A nearly identical experience as yesterday- morning nausea followed by Zofran to help calm it followed by a smooth day of chemo at CHOP’s day hospital. Dr. Maris stopped by and said that it was obvious that she responded to the chemo; however, he wants to scan before the third round. “Just because she looks great on the outside doesn’t mean internally things have also improved.” I’m confident they have, but it’ll be nice to get a clear picture (well as clear as an MIBG scan gave provide) on Friday, March 16th. It is of his current line of thinking to hit her with more chemo beginning March 20th. He’s particularly eyeing the harsh carbo/VP-16 chemos next, but we’ll need to watch her platelets and hope that she can continue to make them on her own. (The etoposide is very hard on platelets.)

He believes we picked a good day to return to Philly as she should soon start to go downhill and her nadir should hit around the 8th of March. (The day we fly back here.) Her ANC will go to zero, but she shouldn’t have the mouth sore problems which result in the inability to eat to the severity she did last round as they’ve cut the dosage by 50 percent. Without a fever, she’ll escape a lengthy hospitalization so we are praying for that and we know she'll need transfusions again. (She does so much better when she’s living in this loving and wonderful Ronald McDonald House and not hospitalized.)

I did express to him that Christi wanted to talk with him about the “dreaded G shots” like she inquired about with me this morning, but she was too shy and wouldn’t share her feelings with him when the time came- so I did.
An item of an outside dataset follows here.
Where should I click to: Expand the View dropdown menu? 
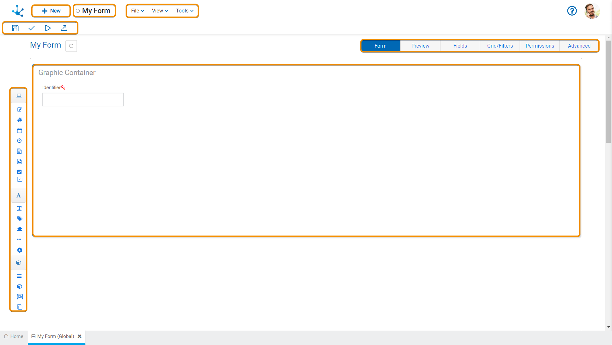click(160, 11)
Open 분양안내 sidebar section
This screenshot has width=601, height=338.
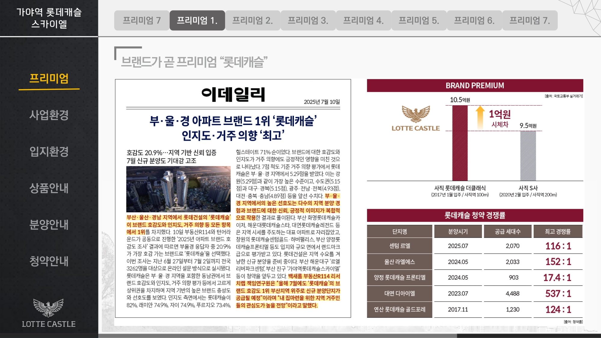49,224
I asked if I could bring her to the day hospital each day to get her “G” through her port instead of having to get a shot since we’d be living just down the street. He said he was thinking of something and he’d get back with us.
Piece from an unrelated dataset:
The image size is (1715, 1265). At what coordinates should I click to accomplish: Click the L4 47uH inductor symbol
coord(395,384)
Soon he returned and told with me that Neulasta will do the same thing and it's only one injection (as opposed to the 14 doses she received last month). I shared with him that I thought that was only for older patients and he said they’ve run the clinical trials and that is about to change. Currently, it’s only given to patients who are above 40 kilos. (Christi’s currently 30 kilos.) It is given 24 hours post chemo. (Shayne will give it to her Saturday afternoon.) He told me that it is very expensive ($4,000) and he knows that our insurance company hasn't been the best about paying what they should, but that's out of his control. What he can tell me is that it is safe and it is effective. I agreed that we wanted to do it. He told me that I'll just need to sign a paper saying that it's not for pediatrics, but that I want Christi to have it anyway. Let's just say Christi was incredibly happy to learn that there would only be one shot.

After her chemos were done dripping, a Sister came by and gave us our ashes for Holy Ash Wednesday. Then we were off to the Franklin Institute. Christi asked me if it was Phildelphia's COSI. I told her yes, but once we were there we soon learned that COSI really puts it to shame. We did have a wonderful time and the museum is really special, just not the country's best like we're spoiled by. Christi continues to feel very well right now - of course like I told Shayne today, "With Traci and Jenn catering to every need and whim, how could she not be feeling well?!!"

Tonight brought "Vets' Pes" at Ronald and Christi really enjoyed the two doggies - (OK, Traci and Jenn did too.) Tomorrow should be a repeat of today- chemo and an excursion. God is good!